0

I'm new to Elastic. I'm attempting to do a proof-of-concept for professional reasons. So far I'm very impressed. I've indexed a bunch of data and have run a few queries - almost all of which are super fast (thumbs up).

The only issue I'm encountering is that my date range query seems relatively slow compared to all my other queries. We're talking 1000ms+ compared to <100ms for everything else.

I am using the NEST .NET library.

My document structure looks like this:

{ 
   "tourId":"ABC123",
   "tourName":"Super cool tour",
   "duration":12,
   "countryCode":"MM",
   "regionCode":"AS",
   ...
   "availability":[ 
      { 
         "startDate":"2021-02-01T00:00:00",
         ...
      },
      { 
         "startDate":"2021-01-11T00:00:00",
         ...
      }
   ]
}

I'm trying to get all tours which have availability within a certain month. I am using a date range to do this. I'm not sure if there's a more efficient way to do this? Please let me know if so.

I have tried the following two query:

var response = await elastic.SearchAsync<Tour>(s => s
    .Query(q => q
        .Nested(n => n
            .Path(p => p.Availability)
            .Query(nq => nq
                .DateRange(r => r
                    .Field(f => f.Availability.First().StartDate)
                    .GreaterThanOrEquals(new DateTime(2020, 07, 01))
                    .LessThan(new DateTime(2020, 08, 01))
                )
            )
        )
    )
    .Size(20)
    .Source(s => s.IncludeAll().Excludes(e => e.Fields(f => f.Availability)))
);

I basically followed the example on their documentation here: https://www.elastic.co/guide/en/elasticsearch/client/net-api/current/writing-queries.html#structured-search but I'm not sure that this is the best way for me to achieve this. Is it just that a date range is naturally slower than other queries or am I just doing it wrong?!

EDIT:

I tried added a new field named YearMonth which was just an integer representing the year and month for each availability in the format yyyyMM and querying against this. The timing was also around one second. This makes me wonder whether it's not actually an issue with the date but something else entirely.

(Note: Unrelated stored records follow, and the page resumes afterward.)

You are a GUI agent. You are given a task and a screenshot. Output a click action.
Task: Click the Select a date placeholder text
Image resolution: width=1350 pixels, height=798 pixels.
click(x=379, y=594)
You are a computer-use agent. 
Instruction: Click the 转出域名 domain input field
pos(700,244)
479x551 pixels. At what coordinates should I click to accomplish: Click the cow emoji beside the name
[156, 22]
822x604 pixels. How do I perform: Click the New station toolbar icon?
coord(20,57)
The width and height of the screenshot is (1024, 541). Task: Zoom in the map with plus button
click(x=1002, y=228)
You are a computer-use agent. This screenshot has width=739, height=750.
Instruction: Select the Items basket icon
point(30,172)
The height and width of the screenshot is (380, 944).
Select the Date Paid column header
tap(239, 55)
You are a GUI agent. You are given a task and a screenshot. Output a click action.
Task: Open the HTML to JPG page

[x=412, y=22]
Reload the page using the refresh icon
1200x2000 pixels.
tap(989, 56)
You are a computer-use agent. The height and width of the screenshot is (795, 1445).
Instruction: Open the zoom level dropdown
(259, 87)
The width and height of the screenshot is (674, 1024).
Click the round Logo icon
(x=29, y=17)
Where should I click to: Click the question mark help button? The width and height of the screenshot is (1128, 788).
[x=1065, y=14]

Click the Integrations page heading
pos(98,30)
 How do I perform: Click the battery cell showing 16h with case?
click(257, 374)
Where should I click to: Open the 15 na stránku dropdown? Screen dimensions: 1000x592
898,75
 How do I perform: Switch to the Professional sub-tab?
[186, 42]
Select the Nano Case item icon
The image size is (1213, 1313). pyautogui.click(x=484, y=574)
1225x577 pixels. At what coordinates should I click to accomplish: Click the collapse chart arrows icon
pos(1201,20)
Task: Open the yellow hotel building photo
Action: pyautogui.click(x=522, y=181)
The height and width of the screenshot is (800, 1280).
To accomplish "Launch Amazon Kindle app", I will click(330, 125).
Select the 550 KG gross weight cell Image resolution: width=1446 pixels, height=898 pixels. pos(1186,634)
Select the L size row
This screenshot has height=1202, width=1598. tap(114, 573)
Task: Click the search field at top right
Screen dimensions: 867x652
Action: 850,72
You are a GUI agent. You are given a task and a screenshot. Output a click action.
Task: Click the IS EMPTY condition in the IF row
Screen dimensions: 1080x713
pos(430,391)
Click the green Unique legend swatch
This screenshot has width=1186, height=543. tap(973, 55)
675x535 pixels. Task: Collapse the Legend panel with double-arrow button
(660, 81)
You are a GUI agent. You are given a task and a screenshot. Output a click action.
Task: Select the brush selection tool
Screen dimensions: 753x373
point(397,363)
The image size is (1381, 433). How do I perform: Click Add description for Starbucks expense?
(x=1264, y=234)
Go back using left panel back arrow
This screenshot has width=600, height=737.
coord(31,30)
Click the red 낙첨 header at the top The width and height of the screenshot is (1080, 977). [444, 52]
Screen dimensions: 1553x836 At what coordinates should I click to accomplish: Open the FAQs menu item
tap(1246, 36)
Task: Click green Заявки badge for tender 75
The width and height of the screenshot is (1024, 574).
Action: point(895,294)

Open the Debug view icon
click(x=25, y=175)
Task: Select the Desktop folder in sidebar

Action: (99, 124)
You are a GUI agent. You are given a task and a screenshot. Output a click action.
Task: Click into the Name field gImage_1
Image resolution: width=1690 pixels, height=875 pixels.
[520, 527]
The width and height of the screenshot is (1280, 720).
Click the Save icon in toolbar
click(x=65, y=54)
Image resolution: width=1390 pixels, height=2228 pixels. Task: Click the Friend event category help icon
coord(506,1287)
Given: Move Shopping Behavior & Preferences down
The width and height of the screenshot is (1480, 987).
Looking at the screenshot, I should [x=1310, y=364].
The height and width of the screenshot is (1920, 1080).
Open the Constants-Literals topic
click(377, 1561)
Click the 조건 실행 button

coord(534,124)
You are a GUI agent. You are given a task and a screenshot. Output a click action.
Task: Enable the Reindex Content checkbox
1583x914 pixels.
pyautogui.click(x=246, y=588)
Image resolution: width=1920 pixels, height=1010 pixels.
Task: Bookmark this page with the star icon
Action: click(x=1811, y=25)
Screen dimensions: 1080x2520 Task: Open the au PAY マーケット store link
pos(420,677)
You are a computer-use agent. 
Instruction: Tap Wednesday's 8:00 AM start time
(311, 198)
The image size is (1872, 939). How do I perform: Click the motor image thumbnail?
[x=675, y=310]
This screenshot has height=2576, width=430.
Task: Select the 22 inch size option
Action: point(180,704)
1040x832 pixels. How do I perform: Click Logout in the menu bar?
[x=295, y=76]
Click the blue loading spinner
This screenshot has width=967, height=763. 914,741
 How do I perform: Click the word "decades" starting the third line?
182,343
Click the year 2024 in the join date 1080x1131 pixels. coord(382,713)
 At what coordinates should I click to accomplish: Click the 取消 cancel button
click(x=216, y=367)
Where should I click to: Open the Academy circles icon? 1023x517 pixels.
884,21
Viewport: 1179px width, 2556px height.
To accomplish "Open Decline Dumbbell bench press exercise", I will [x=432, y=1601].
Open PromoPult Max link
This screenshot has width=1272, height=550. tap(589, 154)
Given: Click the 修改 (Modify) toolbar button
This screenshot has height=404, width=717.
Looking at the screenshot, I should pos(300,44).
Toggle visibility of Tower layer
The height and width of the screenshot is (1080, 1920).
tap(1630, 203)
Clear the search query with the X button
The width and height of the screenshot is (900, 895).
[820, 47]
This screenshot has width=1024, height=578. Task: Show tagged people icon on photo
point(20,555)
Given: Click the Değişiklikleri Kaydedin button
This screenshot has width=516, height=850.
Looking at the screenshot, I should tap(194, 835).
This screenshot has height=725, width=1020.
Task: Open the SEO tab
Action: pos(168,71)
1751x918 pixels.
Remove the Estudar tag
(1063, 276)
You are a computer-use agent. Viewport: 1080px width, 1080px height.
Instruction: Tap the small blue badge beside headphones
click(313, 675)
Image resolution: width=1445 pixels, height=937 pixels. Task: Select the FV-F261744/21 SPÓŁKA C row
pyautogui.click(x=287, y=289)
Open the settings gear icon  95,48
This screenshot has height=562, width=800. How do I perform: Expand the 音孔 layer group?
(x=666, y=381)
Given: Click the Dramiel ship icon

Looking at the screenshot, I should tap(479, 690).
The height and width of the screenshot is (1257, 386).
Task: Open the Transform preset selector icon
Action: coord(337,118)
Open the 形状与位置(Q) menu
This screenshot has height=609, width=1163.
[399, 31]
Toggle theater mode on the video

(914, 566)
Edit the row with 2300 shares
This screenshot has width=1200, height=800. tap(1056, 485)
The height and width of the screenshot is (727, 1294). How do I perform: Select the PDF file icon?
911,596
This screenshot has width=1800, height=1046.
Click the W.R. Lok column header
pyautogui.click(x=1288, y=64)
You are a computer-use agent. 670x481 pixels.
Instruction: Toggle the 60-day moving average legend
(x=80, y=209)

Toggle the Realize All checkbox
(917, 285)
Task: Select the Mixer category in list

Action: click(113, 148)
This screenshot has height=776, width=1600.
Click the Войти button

I have run a profiler on my query and the result is below. I have no idea what most of it means so if someone does and can give me some help that'd be great:

Query:

var response = await elastic.SearchAsync<Tour>(s => s
    .Query(q => q
        .Nested(n => n
            .Path(p => p.Availability)
            .Query(nq => nq
                .Term(t => t
                    .Field(f => f.Availability.First().YearMonth)
                    .Value(202007)
                )
            )
        )
    )
    .Size(20)
    .Source(s => s.IncludeAll().Excludes(e => e.Fields(f => f.Availability)))
    .Profile()
);

Profile:

{ 
   "Shards":[ 
      { 
         "Aggregations":[ 

         ],
         "Id":"[pr4Os3Y7RT-gXRWR0gxoEQ][tours][0]",
         "Searches":[ 
            { 
               "Collector":[ 
                  { 
                     "Children":[ 
                        { 
                           "Children":[ 

                           ],
                           "Name":"SimpleTopDocsCollectorContext",
                           "Reason":"search_top_hits",
                           "TimeInNanoseconds":6589867
                        }
                     ],
                     "Name":"CancellableCollector",
                     "Reason":"search_cancelled",
                     "TimeInNanoseconds":13981165
                  }
               ],
               "Query":[ 
                  { 
                     "Breakdown":{ 
                        "Advance":5568,
                        "BuildScorer":2204354,
                        "CreateWeight":25661,
                        "Match":0,
                        "NextDoc":3650375,
                        "Score":3795517
                     },
                     "Children":null,
                     "Description":"ToParentBlockJoinQuery (availability.yearMonth:[202007 TO 202007])",
                     "TimeInNanoseconds":9686512,
                     "Type":"ESToParentBlockJoinQuery"
                  }
               ],
               "RewriteTime":36118
            }
         ]
      }
   ]
}
Pieterjan
  • 1,691
  • 2
  • 14
  • 37
Andy Furniss
  • 3,644
  • 3
  • 28
  • 50

1 Answers1

1

Nevertheless, this seems like a data structure optimisation issue: Without changing too much you could convert all your available dates into Unix timestamp and then use Range query (quick conversion tips in C# can be found here).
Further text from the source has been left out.